**Task brief**
Please reproduce the full set of data below exactly.

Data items
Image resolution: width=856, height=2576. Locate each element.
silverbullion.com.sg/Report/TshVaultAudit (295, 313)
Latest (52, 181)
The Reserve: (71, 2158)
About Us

**Exercise solution**
Image resolution: width=856, height=2576. Locate each element.
silverbullion.com.sg/Report/TshVaultAudit (295, 313)
Latest (52, 181)
The Reserve: (71, 2158)
About Us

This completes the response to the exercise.